Pressure range for UARS?

[Kokopod]

Hi everyone, I have a couple of questions about UARS which I have tried to find answers for and failed.

Firstly, what sort of air pressure range should an UARS sufferer be on? For the past year I have been on pressures ranging from 4 to 8, but have seen no difference in my fatigue. Is 4 to 8 about right?

Also, are there any XPAP machines that are sensitive enough to detect airway resistance episodes? This forum talks about the importance of having a data capable machine so as to monitor the amount of episodes you have per night, but I don't think the data capable machine I used to have (the ResMed S9 AutoSet ) recorded my airway restrictions. (At the moment I am on an S9 Escape, which I know is appalling in terms of data, but the NHS refuse to give me anything else.)

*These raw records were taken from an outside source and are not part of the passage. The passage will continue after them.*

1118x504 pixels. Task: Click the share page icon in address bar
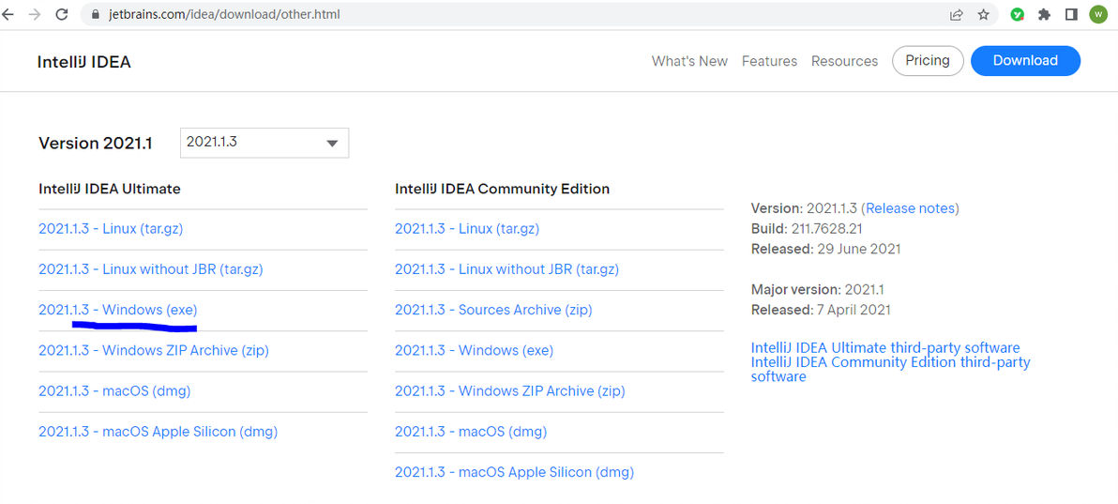957,15
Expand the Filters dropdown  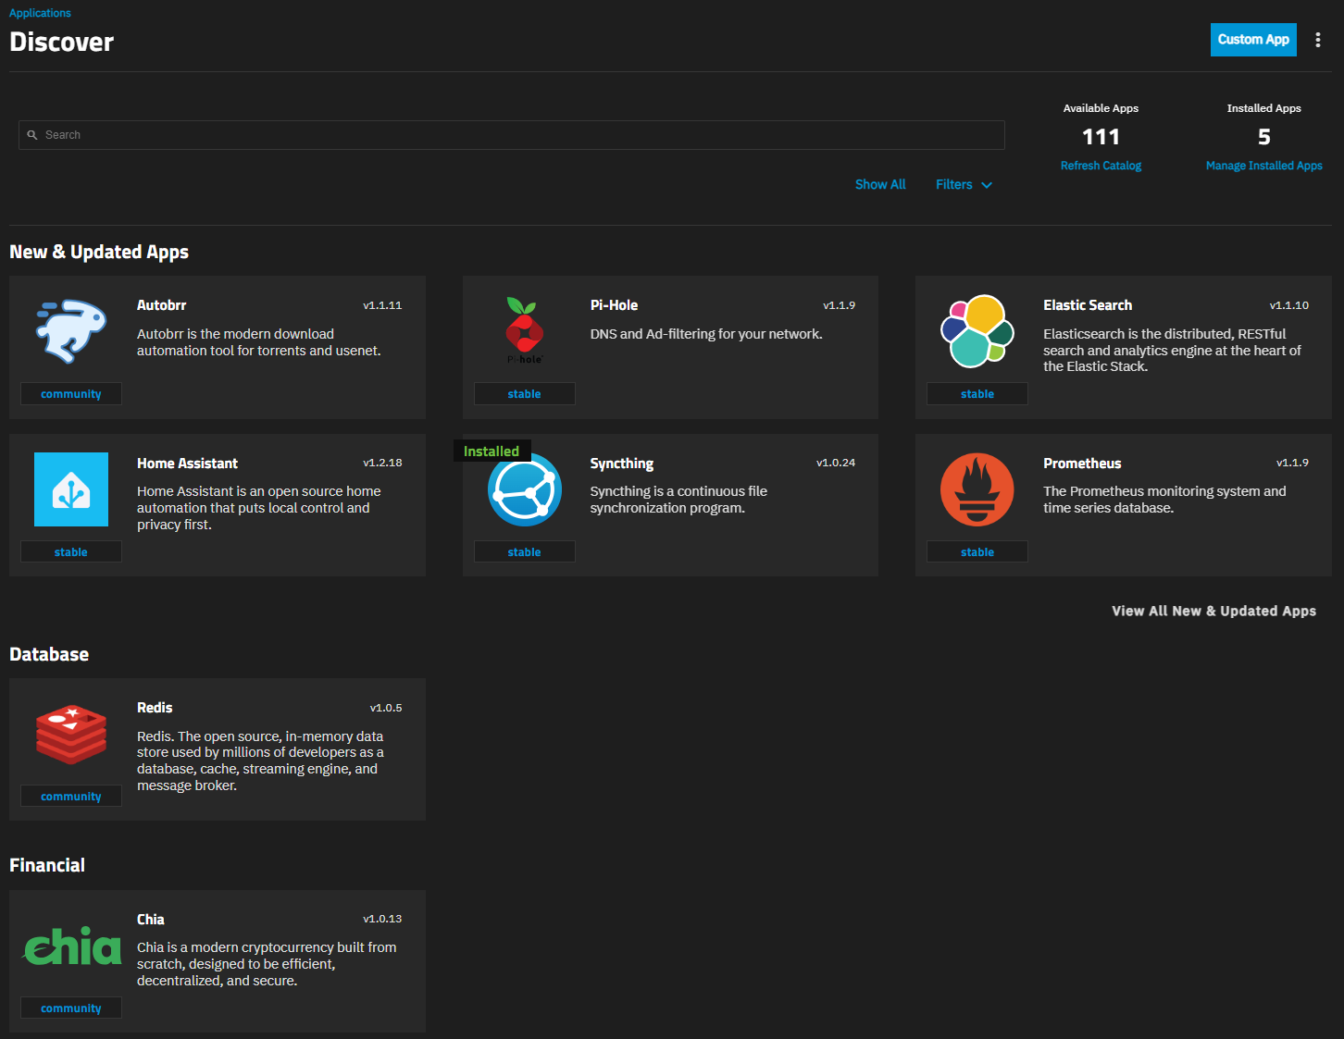tap(964, 185)
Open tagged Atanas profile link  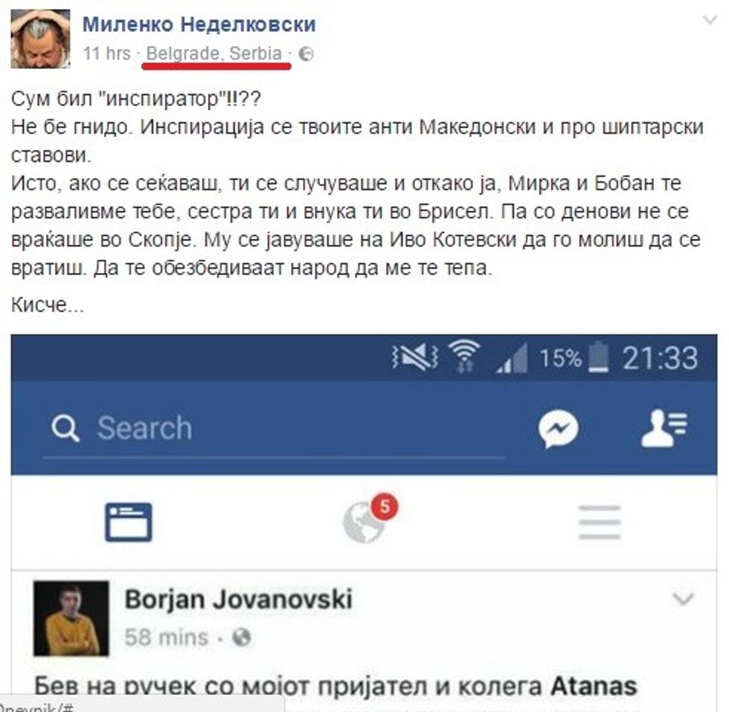(x=594, y=687)
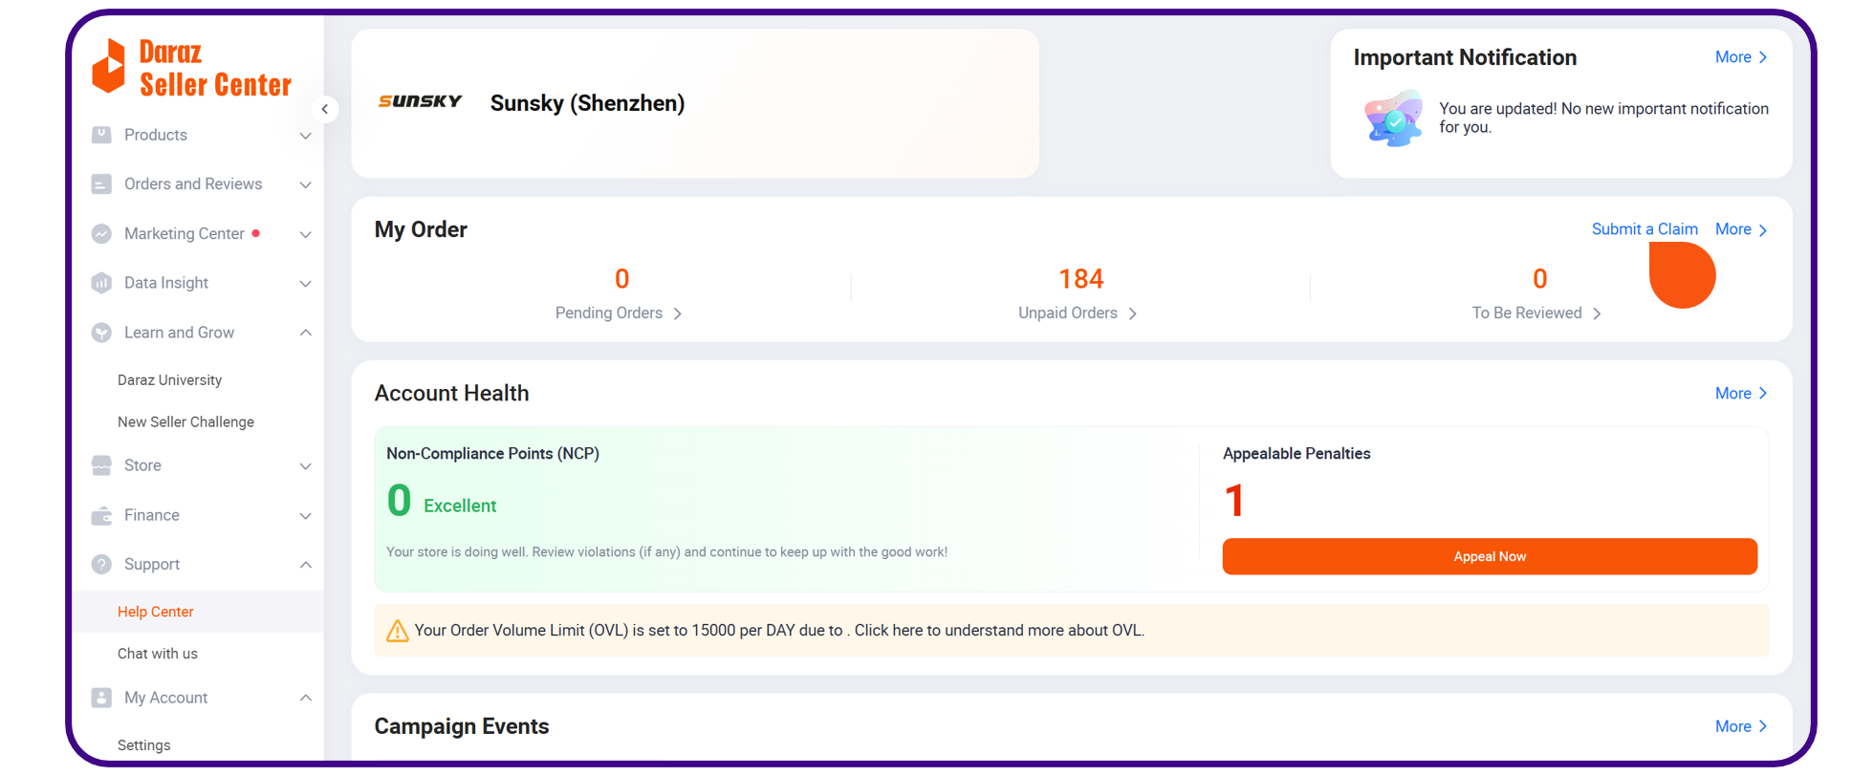Expand the Finance menu chevron

coord(306,516)

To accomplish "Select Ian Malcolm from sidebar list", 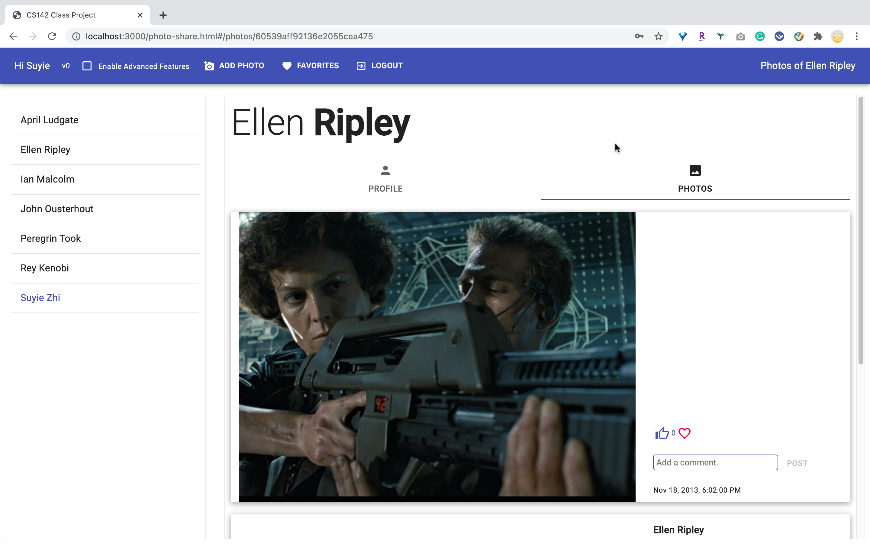I will click(47, 179).
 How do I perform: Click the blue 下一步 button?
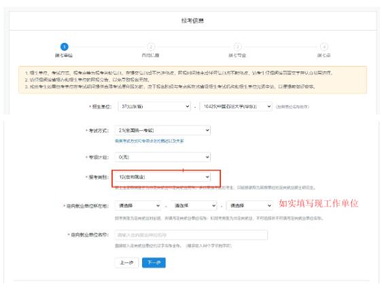coord(154,262)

Sorry if these are silly questions!

[Wulfman...]

Hi everyone, I have a couple of questions about UARS which I have tried to find answers for and failed.

Firstly, what sort of air pressure range should an UARS sufferer be on? For the past year I have been on pressures ranging from 4 to 8, but have seen no difference in my fatigue. Is 4 to 8 about right?

Also, are there any XPAP machines that are sensitive enough to detect airway resistance episodes? This forum talks about the importance of having a data capable machine so as to monitor the amount of episodes you have per night, but I don't think the data capable machine I used to have (the ResMed S9 AutoSet ) recorded my airway restrictions. (At the moment I am on an S9 Escape, which I know is appalling in terms of data, but the NHS refuse to give me anything else.)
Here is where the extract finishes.